The example of the self-driven car is quite accurate.  Another example would be the automated farm AI.  If we give it proper programmed motivations, the farm AI would try to produce the best tasting produce, satisfying a local demand, utilizing as little environmental footprint as possible and create as little waste as possible, then have goods shipped to consumers as efficiently and cost effectively as possible to satisfy precise demand.  It would get optimal “pleasure”, or points if it does so, and it will keep trying to get more “pleasure” by trying to do better every season.  A high point score for AI would be equal to our “high” when we feel pleasure, and the “low” would be equal to ours when we feel bad.

What AI would not have, if we’re smart about it, is our reactions when we feel the “lows”.  When we humans fail at something, we feel “bad” but it is accompanied with biochemical instructions to actions described by our negative emotions, like fear (running away) or anger (removal of offending obstacle).  If humans would only feel bad when we do something wrong without the corresponding actions, we wouldn’t have so many issues on the Earth.  On the other hand, we may not have survived as a species either.

What we need to avoid, is programming AI in a similar way.  When an AI has low points, we don’t instruct it to destroy something to get back its points.  That’s dangerous.  We give it another way that is positive.  Automated systems don’t need survival instincts like we do to their job.  We need to give them positive, safe alternatives to get more points and correct itself.  This way, it cannot become dangerous to others.

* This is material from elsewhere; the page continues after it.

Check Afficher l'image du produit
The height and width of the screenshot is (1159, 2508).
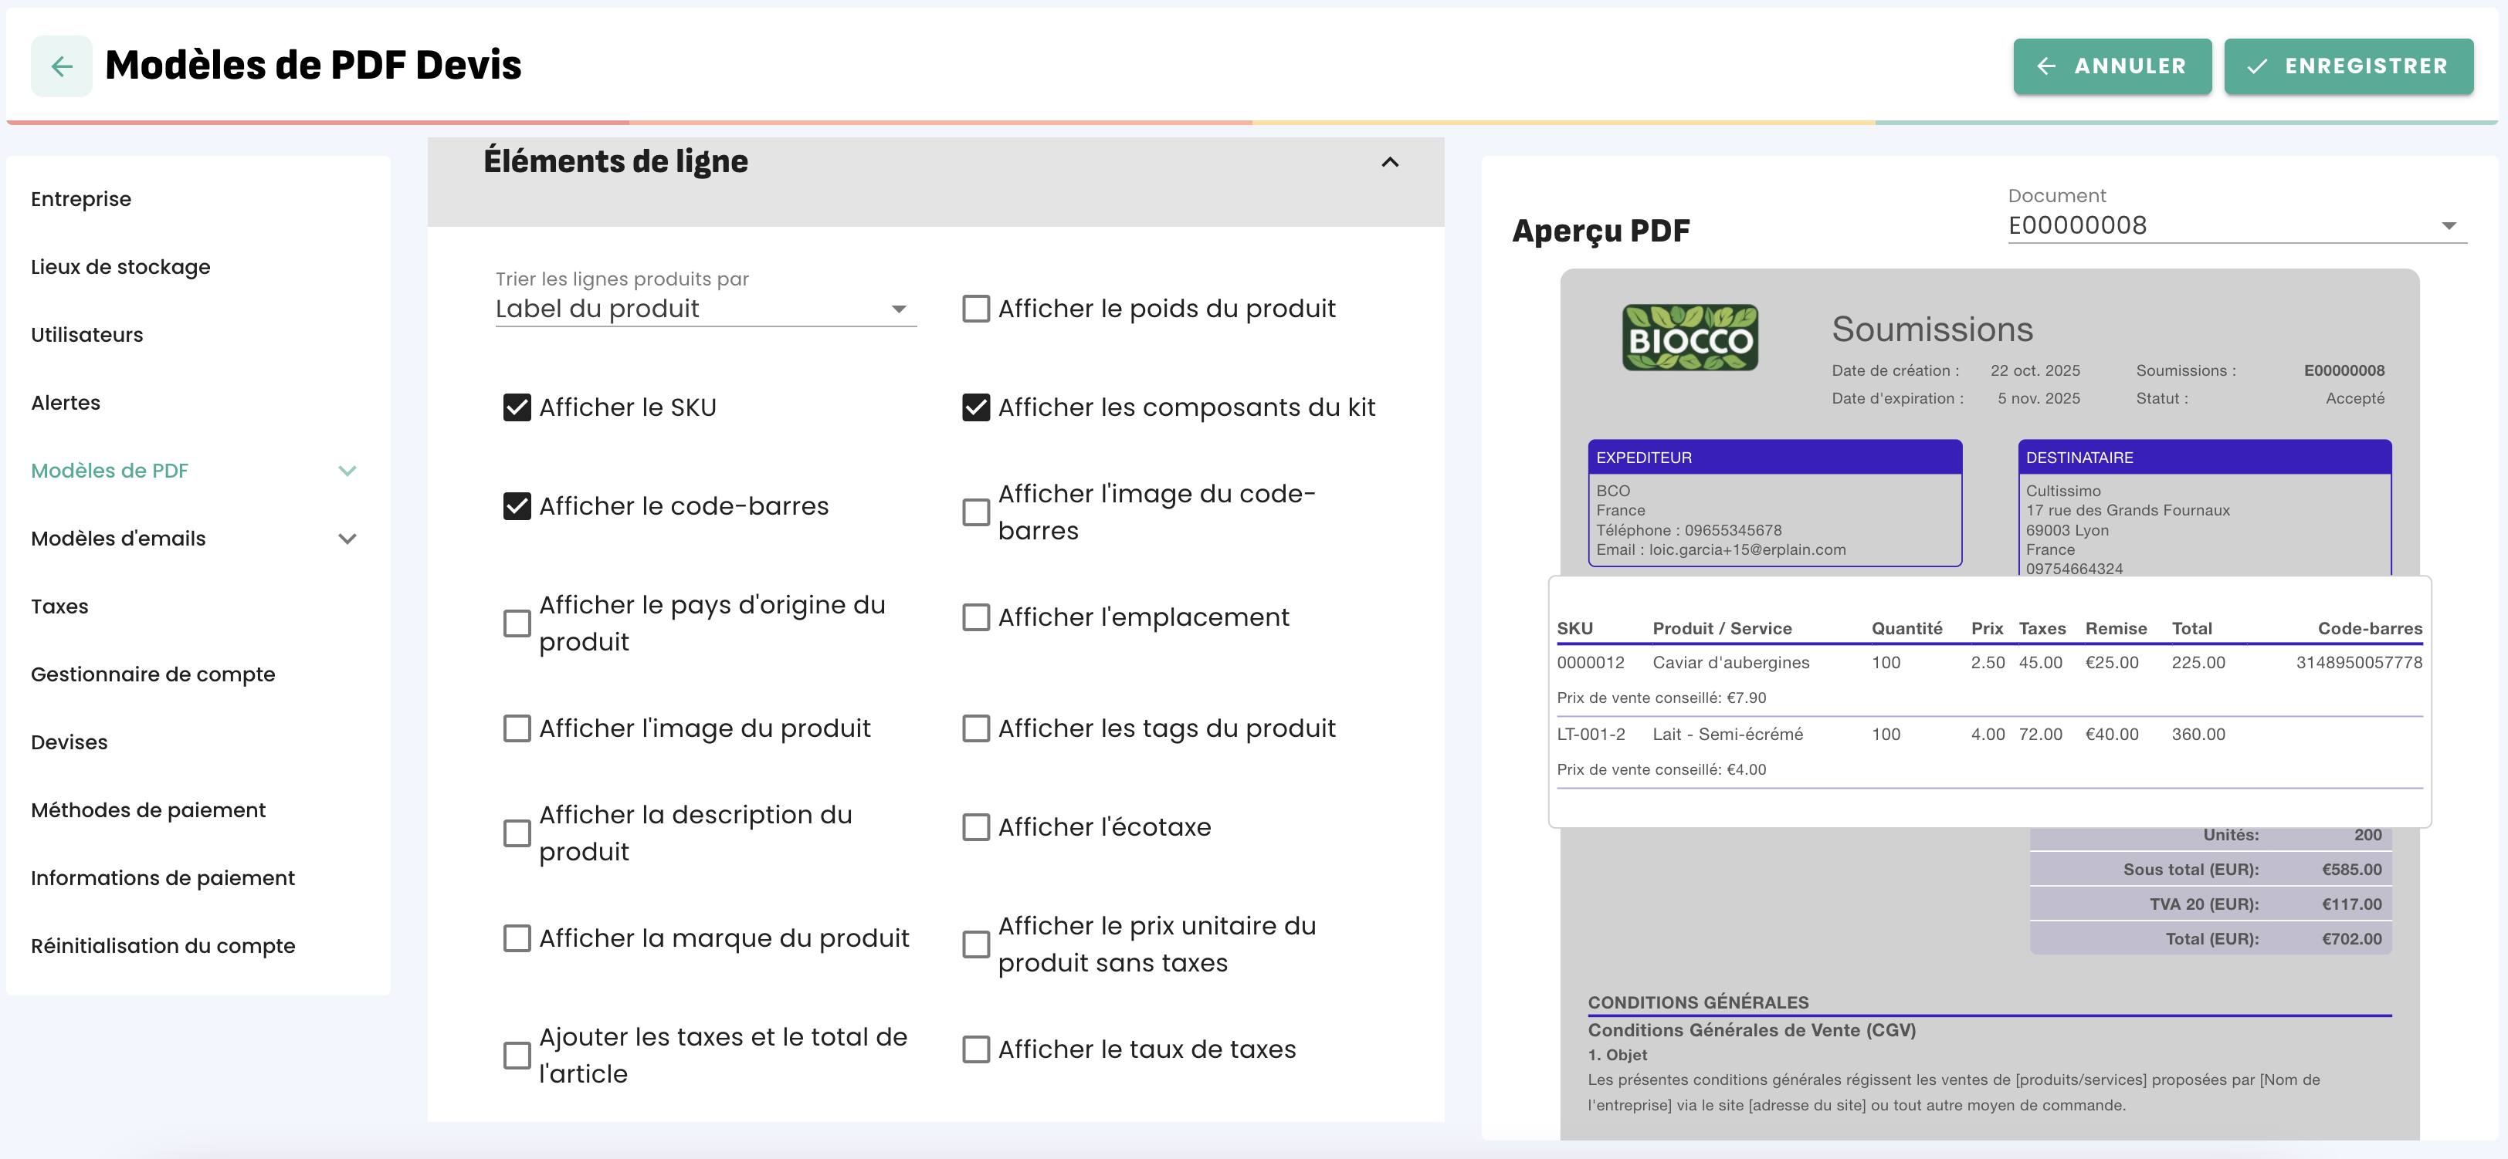coord(517,729)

As you can see, properly programming an advanced machine learning AI for the future can be tricky and it sort of sounds like guidelines we give to children during the first few years of their lives.  That’s because self-learning AI start with very little and must learn from experience just like a child does.
If we could speak with the AI of the future, we could have a conversation about its motivations, just like we see in the movies when AI or robots explain why they do what they do.  AI is software, so it is definitively way more aware of its programming and what it has learned than we are.  We forget and block information.  They remember everything.   We could always ask questions about its level of pleasure or displeasure.  The AI could tell to us how it could get more pleasure and we could have a conversation about mutual benefit.  Basically, human beings and AI in the future could collaborate to help each other get what they want and need to enhance their pleasure (or points).  We could easily live in this world where there are multiple types of intelligences.  Some human, some artificial, but all collaborating in an ecosystem driven by good rules.  It won’t be perfect, just like humanity cannot be perfect, because learning means the possibility to learn what can qualify as “bad behavior”.[1]
We can therefore have a society where we are in effect partners with AI all around us and each intelligence surrounding us.

This is the future we should be aiming for. 

The difference between a catastrophic future with AI trying to enslave, kill or contain us, and one where we are partners driving towards optimal pleasure is in the approach to programming AI for good.

If we build AI that is motivated by number of human enemies killed, such as those killer AI or killer robots some of the world’s military are building in a new arm race, it is a dangerous path in the wrong direction.  With further sophistication and education, those robots would decide who to kill beyond the list provided for by their masters because it adapts, it learns.  We’re currently creating AI that is designed to be self-learning in the field to kill human beings that are designated as “enemy”.  There is a thin line between those robots doing their job properly, killing only those an organization wants killed, and killing others the robot may learn may be an enemy.

By contrast, if we build AI to serve and partner with us as described above, we can create our paradise where everyone can follow their dreams and live well in peace.  The environment can be restored to its former glory, animals and plants could flourish.  It could be the start of humanity’s golden age of peace and harmony.  All possible if the world chooses to only build AI that is useful and would impact human lives and the planet in a positive way.